The agent graph was designed before the first function was written. Which agents needed to exist? What was their interface? What state did they share? What were the failure modes?

Claude Code contributed here through critique. I would describe a proposed architecture and the system would surface failure modes I had not considered, ask clarifying questions about edge cases, and suggest alternative approaches. This is different from code generation — it is design reasoning.

Days 4–10: Core agent logic and integrations.

This was the highest-velocity phase. The framework agents — each specialized for one compliance framework — followed a consistent pattern. I wrote the first one (SOC 2) in detail, then described the pattern to Claude Code and generated the remaining ten agents as variations. They were not identical — each needed framework-specific knowledge — but the structure was the same.

The 120+ integrations were the second major workload. AWS, GCP, Azure, GitHub, Jira, Okta, Slack — each integration needed an evidence collector that understood the specific API, knew which data points were relevant for compliance, and normalized output into the common evidence schema.

I wrote five integrations by hand, established the pattern, then used Claude Code to generate the remaining ones. Each generated integration required review and adjustment, but the starting point was correct enough that the review time was a fraction of the write-from-scratch time.

Days 11–15: Product layer.

The dashboard, the gap analysis report generator, the remediation guidance system. These are standard Next.js features, but the volume of components required would have taken three weeks on their own in a traditional workflow. With Claude Code, component scaffolding is near-instant; the time goes into making them correct and making them good.

Days 16–21: Billing, testing, and production hardening.

Stripe Checkout with usage-based billing. The billing system was built on day 16 and has never had an incident.
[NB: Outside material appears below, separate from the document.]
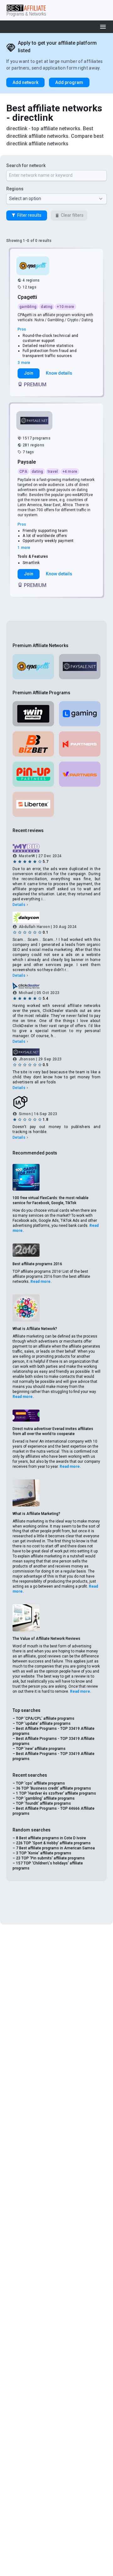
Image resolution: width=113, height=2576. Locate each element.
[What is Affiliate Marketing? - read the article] (26, 1492)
The test suite covers the evidence normalization layer exhaustively — this was the one area where I wrote tests first and let Claude Code generate implementations to match them.

The productivity multiplier

Attempting to quantify the productivity gain is tempting but misleading. It is not the case that Claude Code made me three times faster. It is the case that Claude Code changed the feasibility frontier.

A solo developer cannot reasonably build and ship a compliance SaaS in three weeks without a tool that compresses the implementation layer. Complexity that would require a team to manage becomes manageable for one person when the implementation bottleneck is reduced.

The more accurate framing: Claude Code expanded the scope of what a solo developer can attempt seriously. The 21-day TraceLayer build was not three weeks of normal developer time compressed. It was work that would not have been attempted without the tool.

What went wrong

The first week was slower than it should have been. The architecture design phase — which should have been three days — extended because I was also learning to use Claude Code effectively.

Using Claude Code well requires discipline in how you describe tasks. Vague descriptions produce plausible but subtly wrong implementations. Precise descriptions — including constraints, edge cases, and what to avoid — produce implementations you can ship. This is a skill. It takes practice.

The second mistake: I did not establish the evidence normalization schema precisely enough before generating integrations. Several integrations required refactoring when the schema was clarified. The lesson: the data contracts between components deserve more time than the implementations of those components.

The bottom line

21 days. One developer. A production SaaS with paying customers.

Claude Code was the enabling factor. Not the only factor — domain knowledge, architectural discipline, and the ability to evaluate generated code critically are all necessary — but the enabling one.

This is not a workflow for teams that have solved their engineering velocity problems. It is a workflow for founders, solo builders, and contract developers who need to move faster than a team because they do not have one.